G.A. Minutes 10-29-13
We notice a few small snowflakes falling as we arrive at the Memorial this evening. Hmmm……. We’re not ready for winter yet. All the important political actions we’ve been doing since Spring have kept us so busy that we haven’t given much thought to where we are going to meet once it becomes too cold to meet here. Hmmm……
Our former camper, the grey haired woman, is waiting for us. We’re always glad to see her. She is invariably pleasant and cheerful; tonight she seems more clear headed than usual. Her memory is sharper too. She’s telling the same stories she’s told in the past; we haven’t seen her in a while so enjoy hearing them again.
For the first time the Occupier charged with starting up the fire is unable to get it going. Oh well….. He tears it down, adds more kindling and tries again. This time the fire roars. We move our chairs up close to it, rub our hands and grin conspiratorially.

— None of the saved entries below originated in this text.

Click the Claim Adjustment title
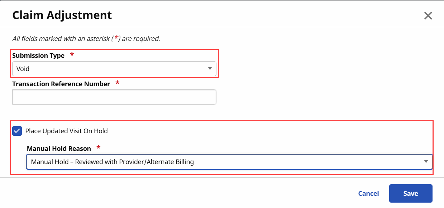Viewport: 444px width, 208px height. (62, 15)
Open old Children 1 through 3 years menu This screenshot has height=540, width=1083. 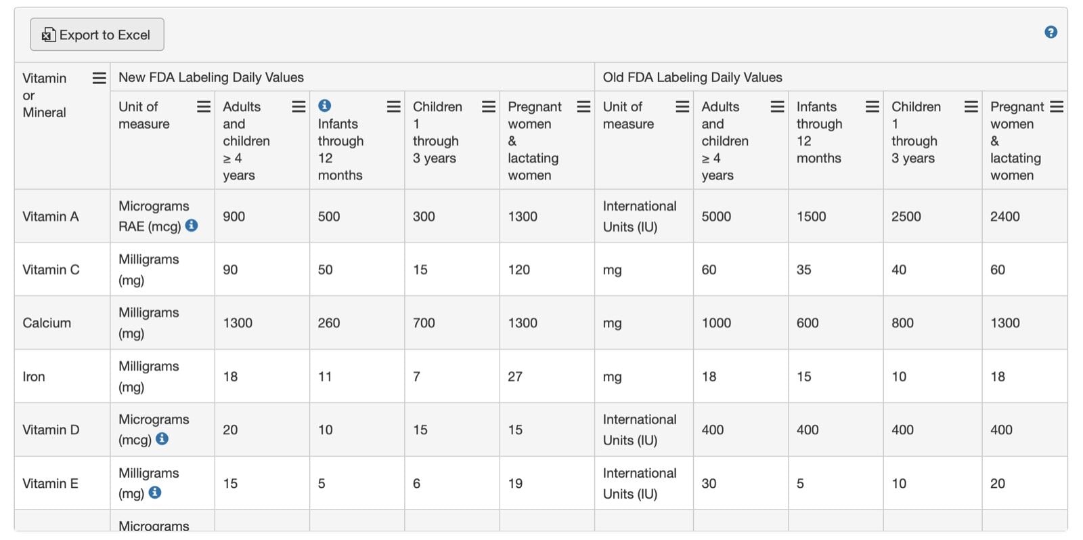point(971,106)
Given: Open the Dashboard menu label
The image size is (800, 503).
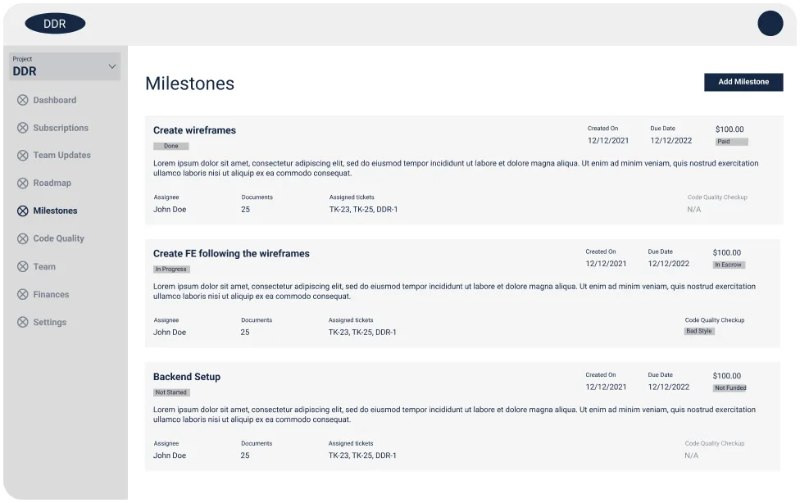Looking at the screenshot, I should click(x=54, y=100).
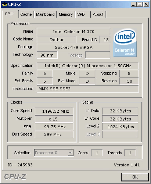Open the About tab
Screen dimensions: 151x184
(98, 14)
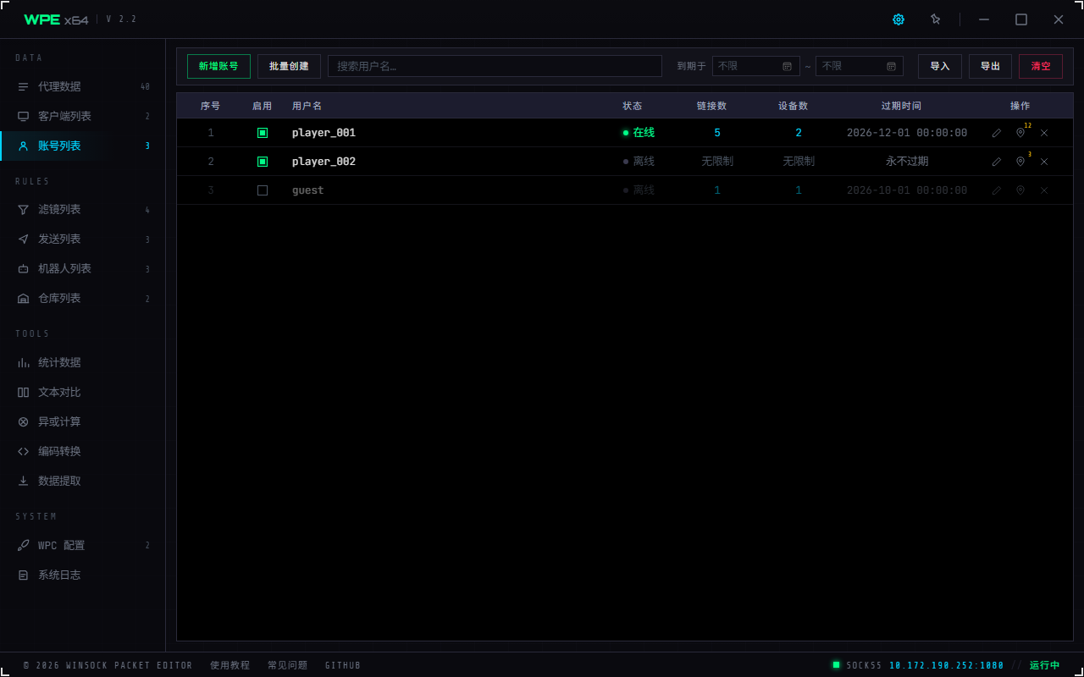Focus the 搜索用户名 search field

(495, 66)
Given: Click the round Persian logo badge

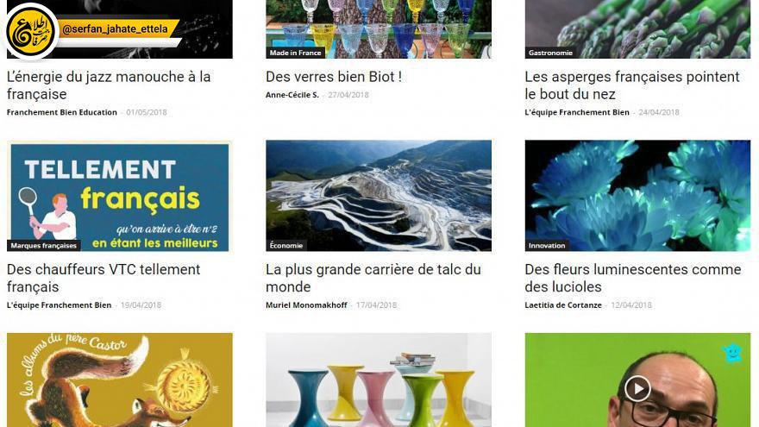Looking at the screenshot, I should pyautogui.click(x=31, y=31).
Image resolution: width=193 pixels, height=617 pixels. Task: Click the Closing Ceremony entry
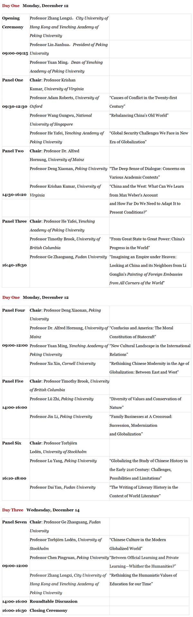click(49, 610)
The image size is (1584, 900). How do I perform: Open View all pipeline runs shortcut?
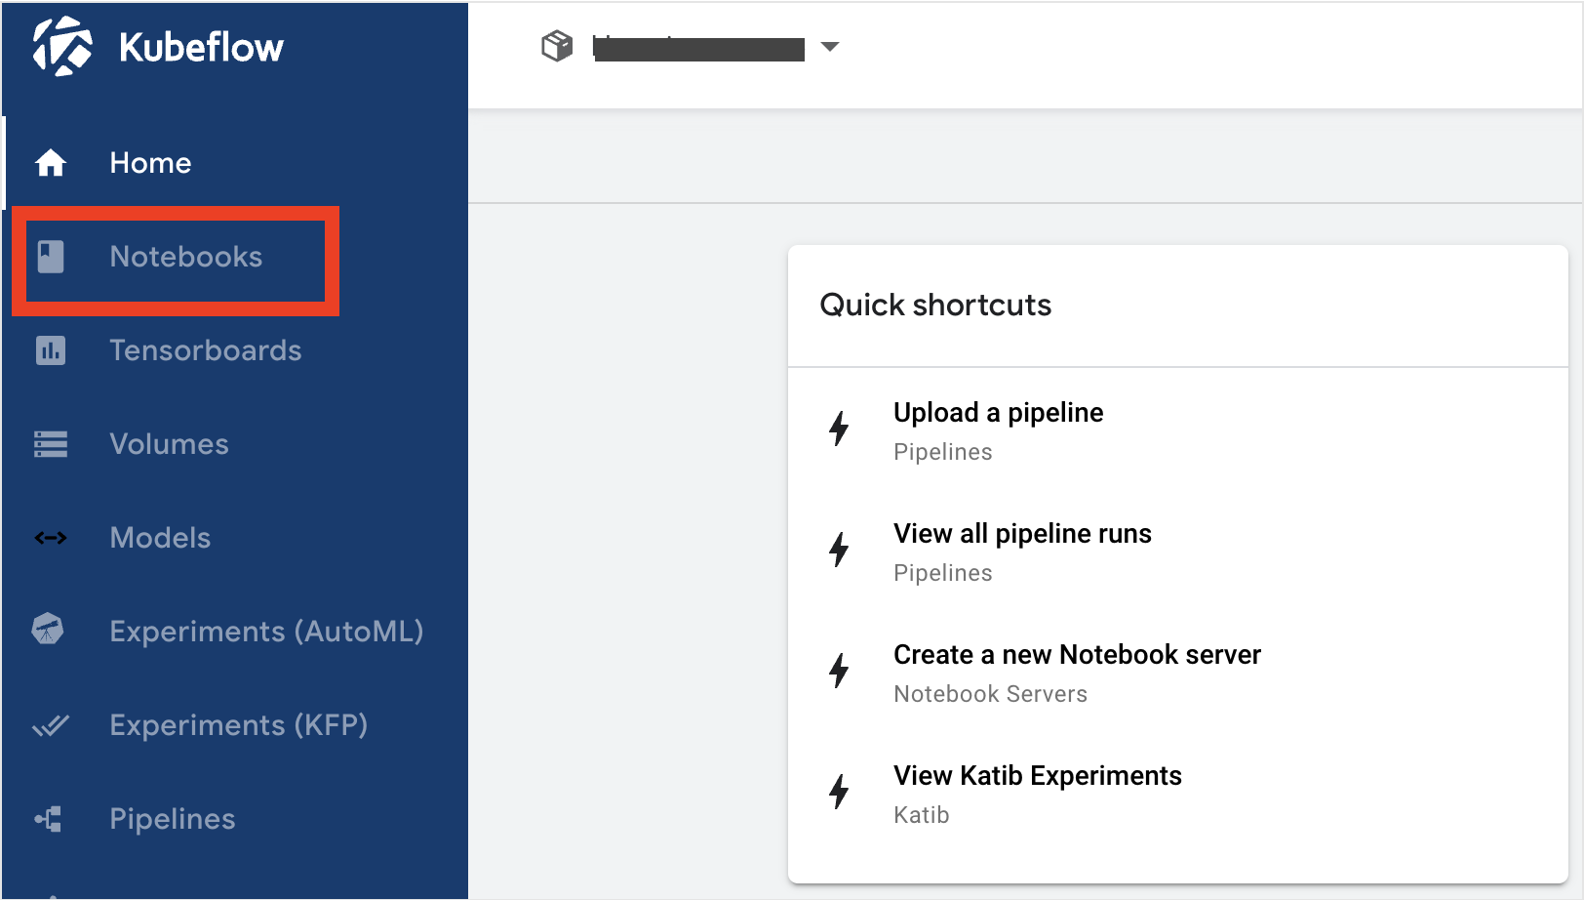point(1022,534)
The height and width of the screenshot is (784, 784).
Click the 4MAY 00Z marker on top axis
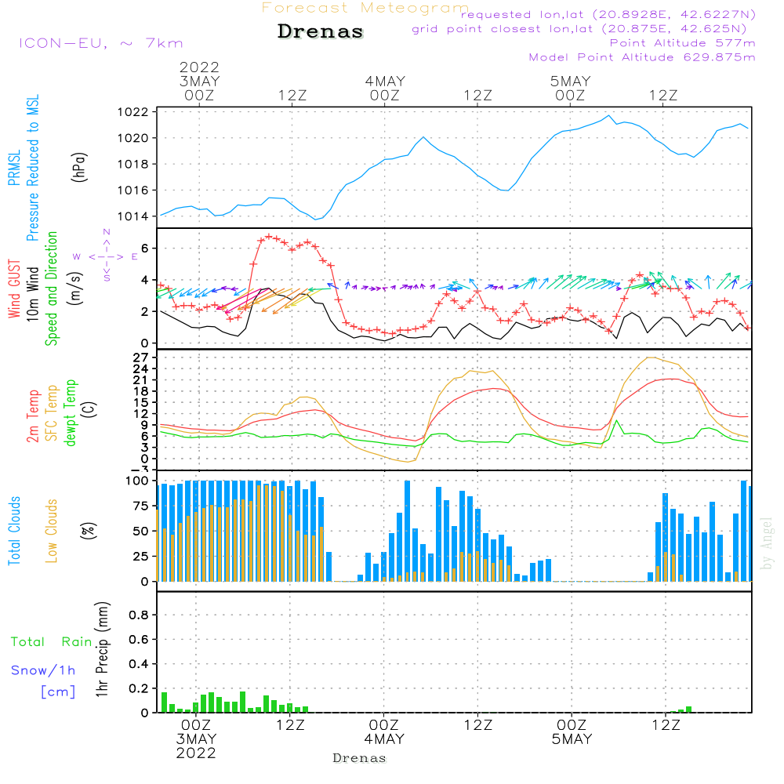(x=385, y=88)
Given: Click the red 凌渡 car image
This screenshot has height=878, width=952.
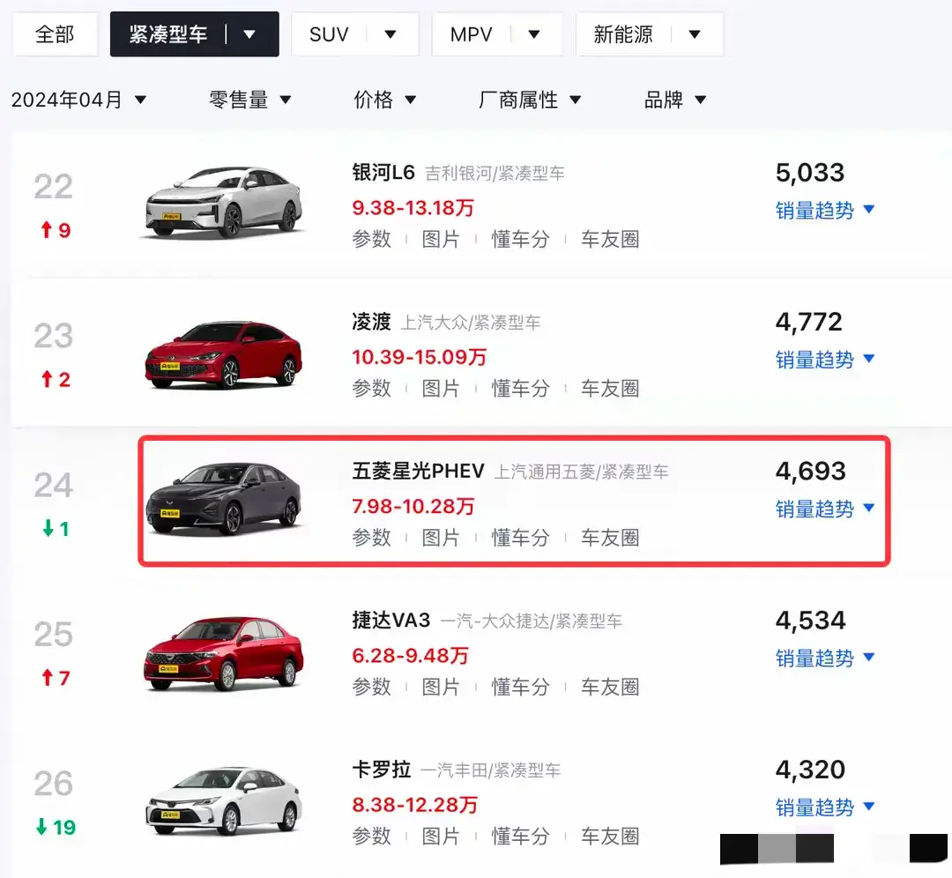Looking at the screenshot, I should pos(224,353).
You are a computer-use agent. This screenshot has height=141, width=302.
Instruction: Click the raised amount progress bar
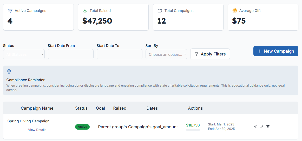pos(193,130)
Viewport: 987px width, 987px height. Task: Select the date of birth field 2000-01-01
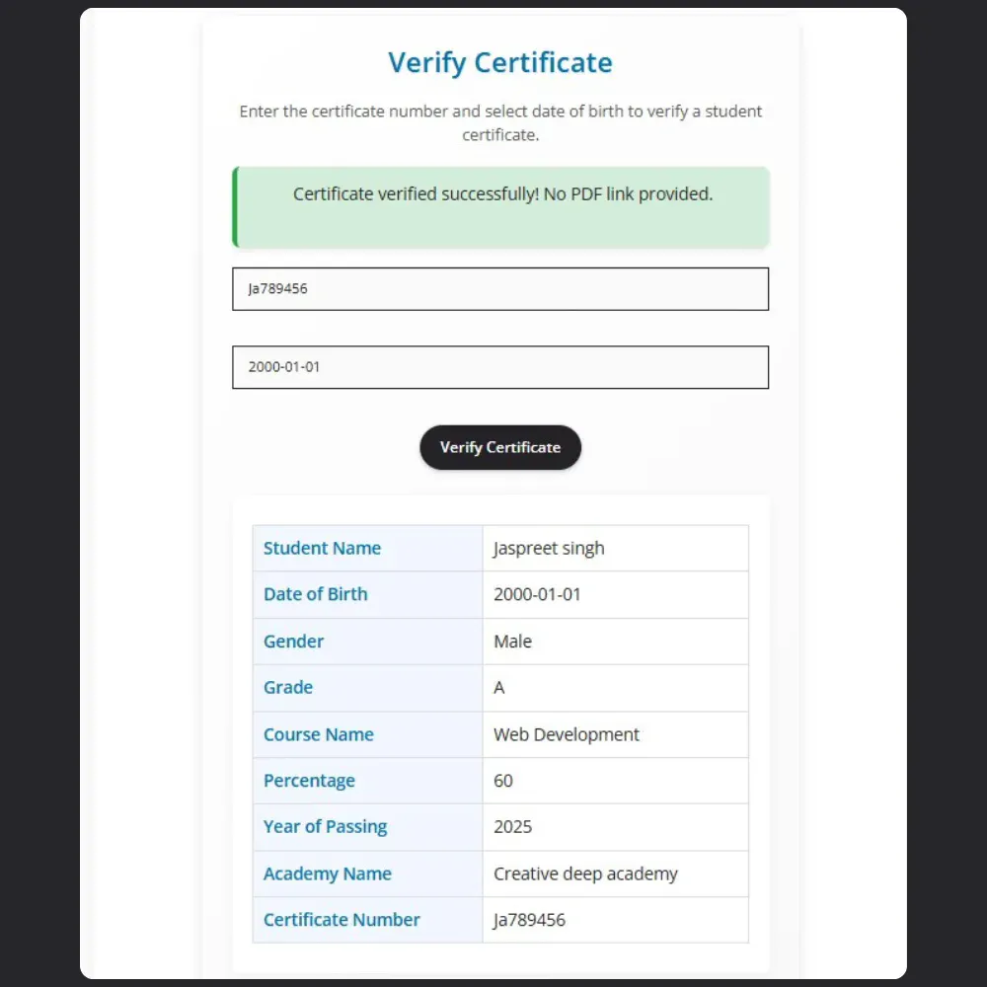click(499, 367)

Many street folks are attracted to the flames. Most nights folks come around for cigarettes and refreshments. Tonight it’s the warmth of the big fire.
Three young, well dressed women arrive. We generally don’t get visitors who look this spiffy. When they begin to talk we realize one of the women is probably a young man. We have met her several times and each time she has been so immaculately groomed we only become aware of her transgendered status when she speaks. Whatever.
The grey haired woman says she thinks it’s really terrible the way people are being treated at CHUM. The CHUM workers are arbitrarily throwing people out. Many times their reason for doing so is unclear. This unfair treatment of CHUM residents is especially cruel seeing as the workers know the people have nowhere else to go and the weather is turning cold.
Ms. Transgendered tells us many people are moving into the Lincoln Park/West End area of town. A few of the Occupiers mention that this is what they are afraid of. They know several big developers and city officials have their sights set on gentrifying our Hillside neighborhood. They wish to move all the poor people of the Hillside to the West End in order to accomplish their development goals.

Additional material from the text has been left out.